3 minute read
/// ADVANCING HEALTHCARE WITH NATURAL LANGUAGE PROCESSING
HOW AI IS USED TO IMPROVE MEDICAL PROCESSES
Today, Artificial Intelligence (AI) finds us in many aspects of life. While we use AI daily, such as when asking popular language models (like ChatGPT or Claude) to help us plan a trip, summarize a long text, draft an email at work, find a recipe before cooking dinner, or even help us with financial decisions, there are many uses we are not familiar with, mostly those employed by professionals. One aspect not many are aware of is the ever-growing use of AI in medicine; from analyzing clinical data to diagnostics to treatment, AI is more relevant than ever.
According to Dr. Kfir Bar from the Efi Arazi School of Computer Science, when it comes to Hebrew, language models have two basic limitations. While large language models (LLMs) exist for Hebrew, their performance lags behind models for English and other highly resourced languages. This limitation becomes even more pronounced when dealing with text in specialized domains, such as healthcare, where models must be adapted and trained to understand domain-specific jargon and nuances. Dr. Bar has been collaborating with hospitals and mental health centers across Israel to address the challenge of handling complex patient records. His work focuses on transforming this vast clinical data into concise, structured summaries that are both practical and accessible.
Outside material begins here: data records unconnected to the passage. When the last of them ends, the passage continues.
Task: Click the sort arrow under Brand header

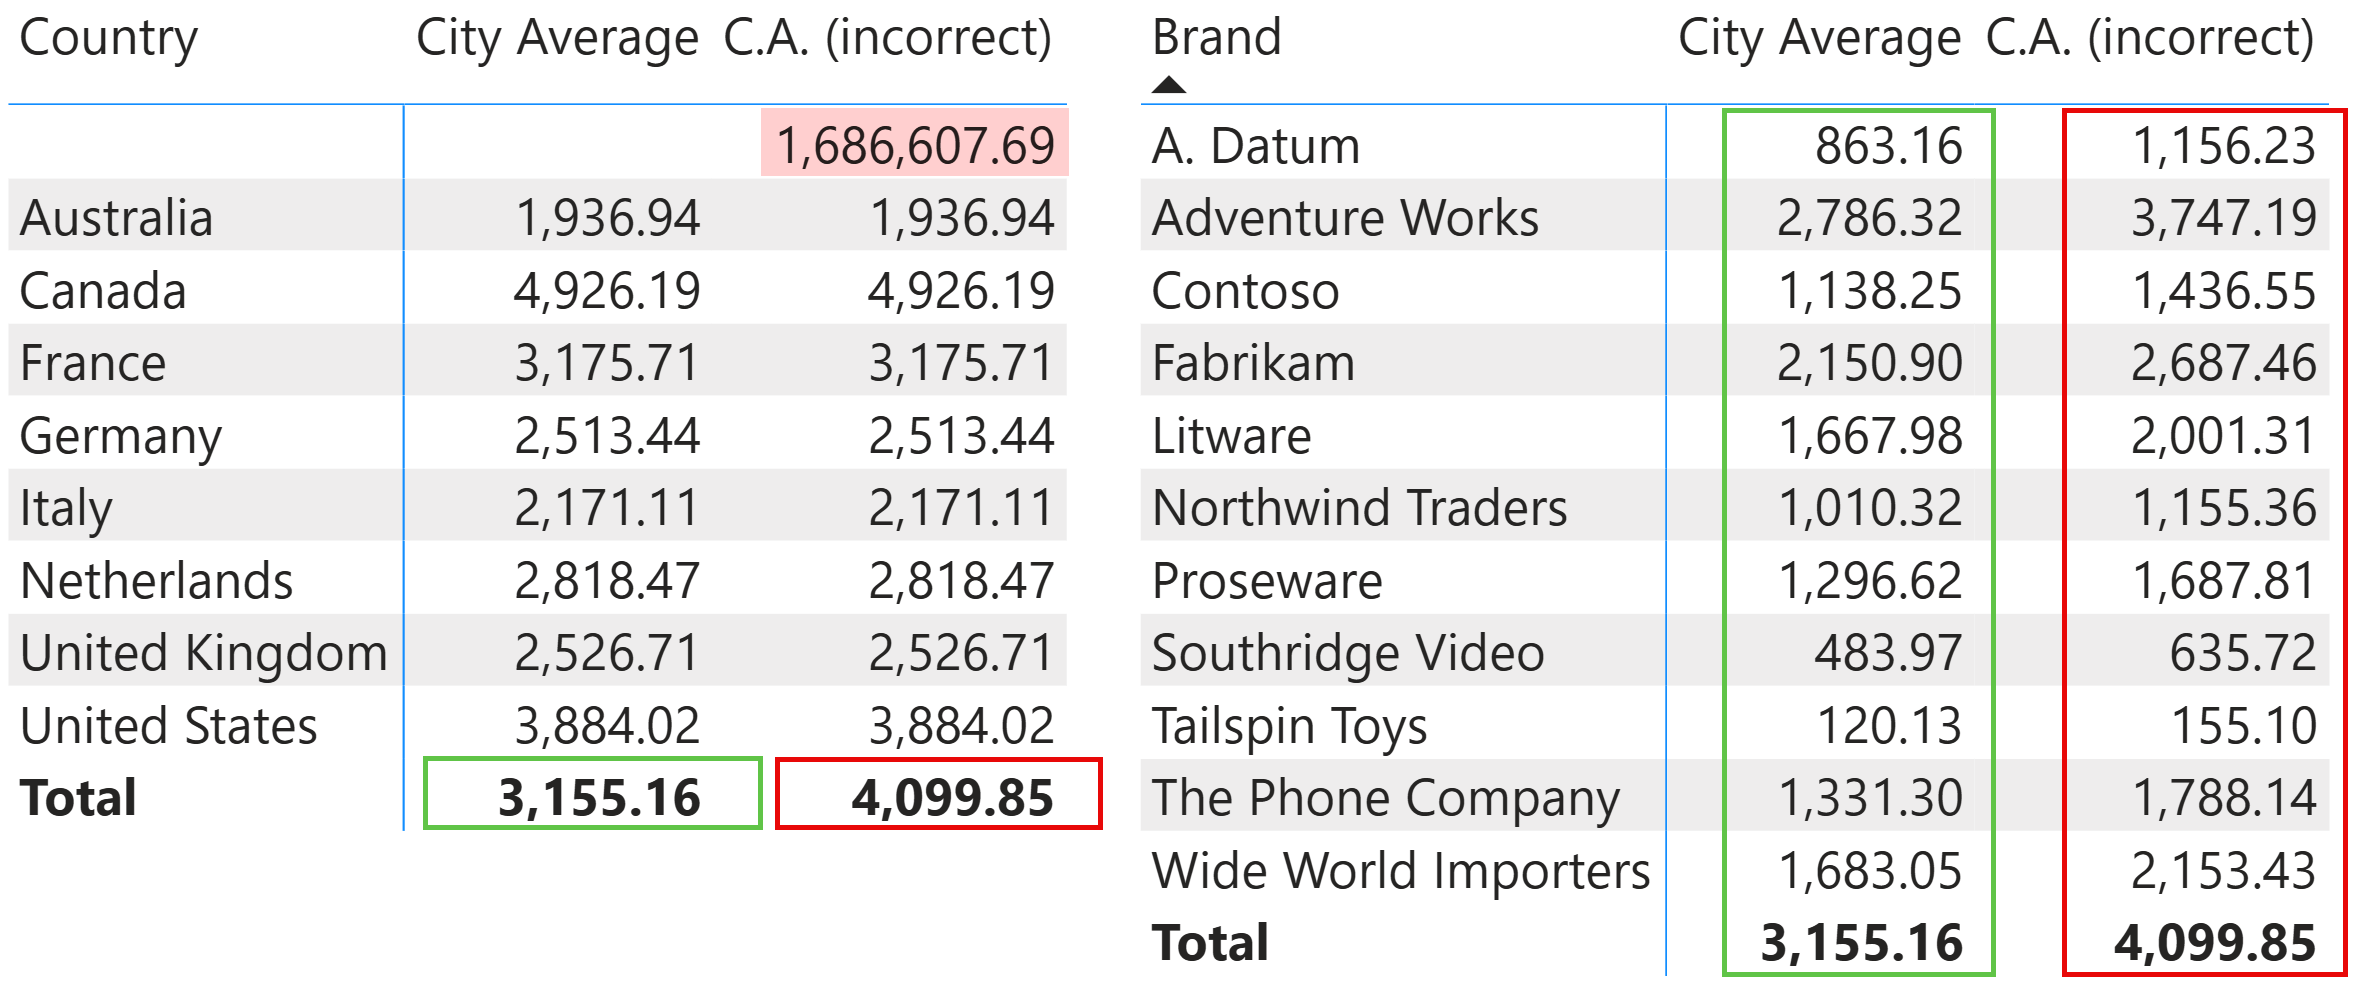Action: [1168, 85]
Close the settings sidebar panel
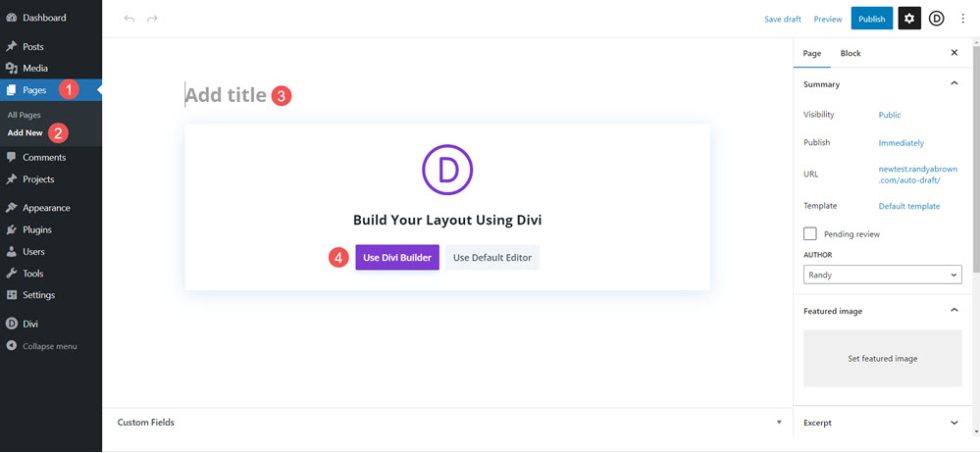 [953, 53]
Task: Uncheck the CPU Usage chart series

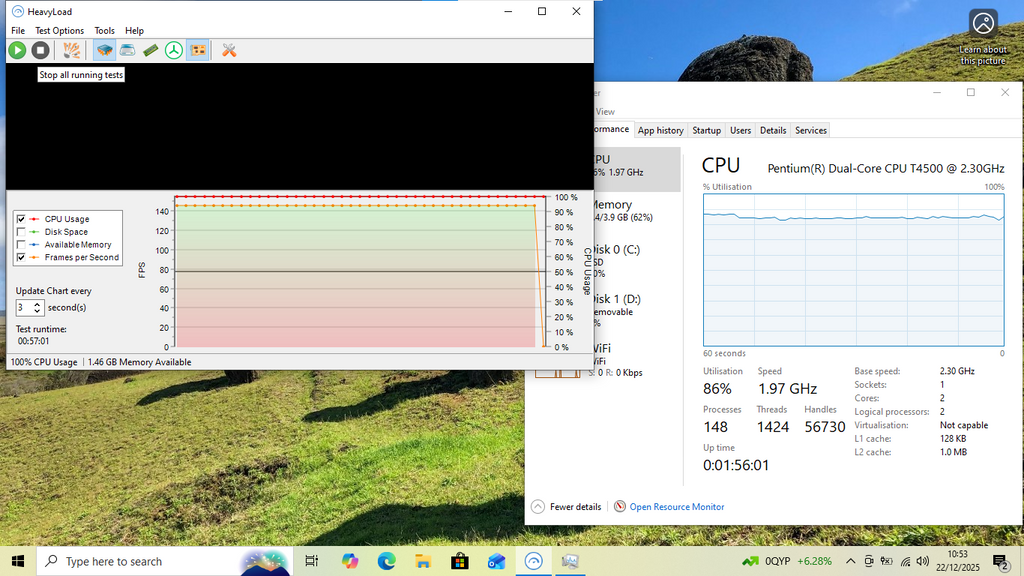Action: tap(21, 219)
In cooperation with The I-Medata AI Center at the Tel Aviv Sourasky Medical Center (Ichilov), Dr. Bar has been developing a Hebrew language model (similar to ChatGPT) that is being adapted for the medical domain by feeding it with the Hebrew jargon of electronic medical records from the hospital. Three use cases came to Dr. Bar’s mind when he began developing the model: First, it can be used to develop a system that recommends different courses of treatment, tailor-made for each patient, based on their on-file medical history; second, it can assist in creating a “patient journey” by building a timeline with all the major medical events the patient has had based on their medical history and offer possible relationships between these events; and lastly, it can sharpen the medical history to a summary that provides only the most relevant details from the entire file, like past medications and their side effects.
According to Dr. Bar, “With the help of medical language models, I believe it will be possible to improve the processes of diagnosis and treatment. This should happen with the utmost caution as we deal with sensitive medical data while maintaining the patients’ privacy.”